What is it that I “know” if I know I am British but do not know I was born in Britain?

I don't think the example of Britishness is sufficiently analogous with gender for me to be able to answer that question Smile

OldCrone · 18/06/2018 11:45

I keep reading these threads in the hope that I will finally grasp exactly what a 'gender identity' is.

This concept seems to be so difficult to understand that we end up having thread after thread on here discussing what it is, yet Mermaids et al are going into schools and supposedly 'explaining' it to very young children, and encouraging them to question their own 'gender identity'.

So those of you who think you know what 'gender identity' is, can you explain it in terms that a five-year-old could understand? Maybe then I will finally be able to understand what it is.

happydappy2 · 18/06/2018 11:51

I think mermaids are trying to raise awareness in kids that not everyone grows up in the traditional way, ie boy to man, girl to woman, but some people like to switch, or be somewhere in between. But personally I think this is too confusing for young children to grasp-adults have the information, children should be free to just be.

Jamieandwordswo · 18/06/2018 12:06

‘What is it that I “know” if I know I am British but do not know I was born in Britain?‘

British means a person with citizenship of the UK. If you don’t know you have citizenship, you don’t know you are British.

Jamieandwordswo · 18/06/2018 12:08

And nation states are a recent invention, so it is impossible for someone to feel innately that they are a citizen of any nation state.

RatRolyPoly · 18/06/2018 12:11

So those of you who think you know what 'gender identity' is, can you explain it in terms that a five-year-old could understand?

I don't really know what Mermaids are going around telling 5 year olds, and I'm certainly not confident that I'd agree with it.

I think all a 5 year old needs to know about gender identity is that just because you're a girl or a boy doesn't mean you have to do things that are "girly" or "boyish", and that that's completely okay.

...not even sure "gender identity" means the same thing in that context as what we're talking about here!

Doesn't help that there are so many different uses of the same words/phrases in this debate. That't not unique to trans issues though. Words mean different things in different contexts all the time; even "identity" means something different in psychology and in sociology. Undoubtedly it means something different in common parlance too. That's all just par for the course in any discussion though I think.

personally I think this is too confusing for young children to grasp

It's confusing enough for adults tbh, myself included!

RatRolyPoly · 18/06/2018 12:13

And nation states are a recent invention, so it is impossible for someone to feel innately that they are a citizen of any nation state.

Precisely one of the reasons why this analogy has ceased to be useful.

It was useful for establishing the notion of a feedback loop; not so much for more in depth discussion about whether or not there can be some innate sense of one's identity.

Bowlofbabelfish · 18/06/2018 12:22

t is possible in your mind that there might be some emergent quality of that physical person that right now we can't externally measure, but that they are internally aware of?

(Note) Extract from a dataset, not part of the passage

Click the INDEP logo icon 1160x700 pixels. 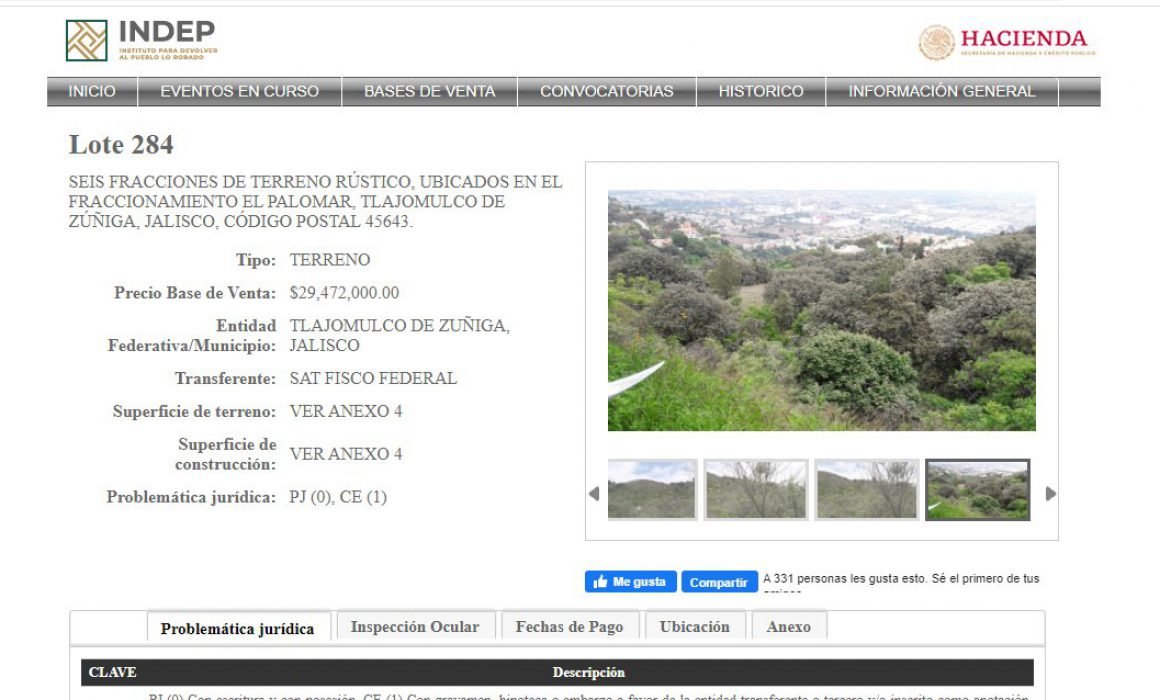coord(87,41)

Consciousness. We’ve been debating what the fuck it is since time began Grin I still don’t think there’s consensus.

entire theses have been written on what it is. You’ve got a reductionist approach, an emergent network approach and a religious approach and probably many others (this is totally not my field but it’s an interesting one...)

There is no single gay gene - there is probably a strong genetic component but it's not one or even a few genes. Being gay appears to have a biological origin AND an adaptive advantage (siblings of gay males seem to have increased reproductive success and homosexual behaviour is seen across the animal kingdom.) whatever being gay is, it’s far more likely to be innate.

I don’t think being trans is - predisposition to the group of dysphorias? Maybe. But the manifestation as wanting to be the opposite sex is societally driven. Because if no one cared about the roles each gender played it couldnt happen.